RNA pull down assay was implemented by use of Pierce Magnetic RNA–Protein Pull-Down Kit (Thermo Fisher Scientific, Waltham, MA, USA). The cell extracts from HepG2 and HuH-6 cells were used for incubation with biotinylated probes of miR-514a-5p-WT/Mut or miR-205-5p-WT/Mut. After adding magnetic beads, relative RNA enrichment was assessed by RT-qPCR. The experiment was independently performed in triplicate.

RNA-binding protein immunoprecipitation (RIP)

Z-Magna RIP™ RNA-binding Protein Immunoprecipitation kit (Millipore Corporation, USA) was adopted to perform RIP assay. Anti-Ago2 (Abcam) antibody as well as anti-IgG (Abcam) antibody were used for immunoprecipitation with cell lysates. Finally, the RNA complexes were subjected to extraction for RT-qPCR analysis.

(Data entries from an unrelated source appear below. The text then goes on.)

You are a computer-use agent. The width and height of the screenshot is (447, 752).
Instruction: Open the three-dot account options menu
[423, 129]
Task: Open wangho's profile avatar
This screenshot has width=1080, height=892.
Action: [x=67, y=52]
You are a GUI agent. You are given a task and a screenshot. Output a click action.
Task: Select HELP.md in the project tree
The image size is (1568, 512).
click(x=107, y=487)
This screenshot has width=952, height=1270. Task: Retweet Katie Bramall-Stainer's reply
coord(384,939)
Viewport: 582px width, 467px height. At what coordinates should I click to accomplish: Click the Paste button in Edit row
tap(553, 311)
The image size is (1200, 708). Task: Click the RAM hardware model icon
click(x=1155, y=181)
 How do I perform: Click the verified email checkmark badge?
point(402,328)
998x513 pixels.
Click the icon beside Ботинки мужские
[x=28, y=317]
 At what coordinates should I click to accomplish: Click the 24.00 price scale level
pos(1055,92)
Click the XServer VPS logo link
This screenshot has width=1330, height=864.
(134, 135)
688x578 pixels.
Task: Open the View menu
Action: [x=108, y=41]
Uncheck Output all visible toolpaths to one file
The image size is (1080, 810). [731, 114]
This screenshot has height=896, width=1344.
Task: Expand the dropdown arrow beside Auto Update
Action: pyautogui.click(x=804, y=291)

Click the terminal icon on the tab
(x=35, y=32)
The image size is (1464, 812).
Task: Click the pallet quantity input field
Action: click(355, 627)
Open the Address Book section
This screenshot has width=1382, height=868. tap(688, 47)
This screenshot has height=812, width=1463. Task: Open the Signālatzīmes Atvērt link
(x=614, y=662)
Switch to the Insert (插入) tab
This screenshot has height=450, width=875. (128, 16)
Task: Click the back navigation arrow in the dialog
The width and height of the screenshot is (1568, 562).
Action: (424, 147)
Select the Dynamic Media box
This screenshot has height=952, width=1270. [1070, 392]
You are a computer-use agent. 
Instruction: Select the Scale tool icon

The experimental procedure was independently carried out in triplicate.

Luciferase reporter assay

MIR205HG or MAPK9 sequence with the wild-type (Wt) and mutant type (Mut) miR-514a-5p binding sites was inserted into pmirGLO dual-luciferase vector to form pmirGLO-MIR205HG Wt/Mut and pmirGLO-MAPK9 3’-UTR-Wt/Mut respectively. Later, miR-514a-5p mimics or control mimics were co-transfected with the reporter construct into HB cells. Similarly, MIR205HG sequence of Wt and Mut of miR-205-5p was also utilized to pmirGLO-MIR205HG Wt/Mut and then was co-transfected with NC mimics and miR-205-5p mimics into HB cells. After 48 h, luciferase activity was measured via the employment of the Dual Luciferase Reporter Assay Kit (Promega, Madison, WI, USA). The assay was independently conducted in triplicate.

Western blot analysis

Separated protein samples were subjected to transference to PVDF membranes (Millipore, Bedford, MA, USA). After being blocked with skimmed milk, the membranes were subjected to incubation with the following primary antibodies against MAPK9, ERK, p-ERK, JNK, p-JNK, P38, p-P38, p-PI3K, PI3K, p-AKT, AKT and GAPDH. Subsequently, the blots were subjected to incubation with secondary antibody. At last, Chemiluminescence system (GE Healthcare, Chicago, USA) was applied for the quantification of proteins. The assay was independently conducted in triplicate.

In vivo study

Ten male BALB/c nude mice (4–5 weeks old) were purchased from the Beijing Chrles River Experimental Animal Technology Co., LTD. A total of 1 × 107 HepG2 cells stably transfected with sh-NC or sh-MIR205HG#1 were independently injected subcutaneously into the right back of each nude mouse. Seven days after the injection, tumor volume was recorded every 3 days. Twenty-eight days after the injection, all the mice were sacrificed for tumor weighing.

Statistical analysis

Experimental data were subjected to analysis by use of SPSS 22.0 statistical software package. All data were presented as mean ± standard deviation (SD). For differences comparison between two groups or more, Student’s t-test or ANOVA was adopted. All the experiments were independently implemented in triplicate. Differences were considered to be statistically significant when P < 0.05.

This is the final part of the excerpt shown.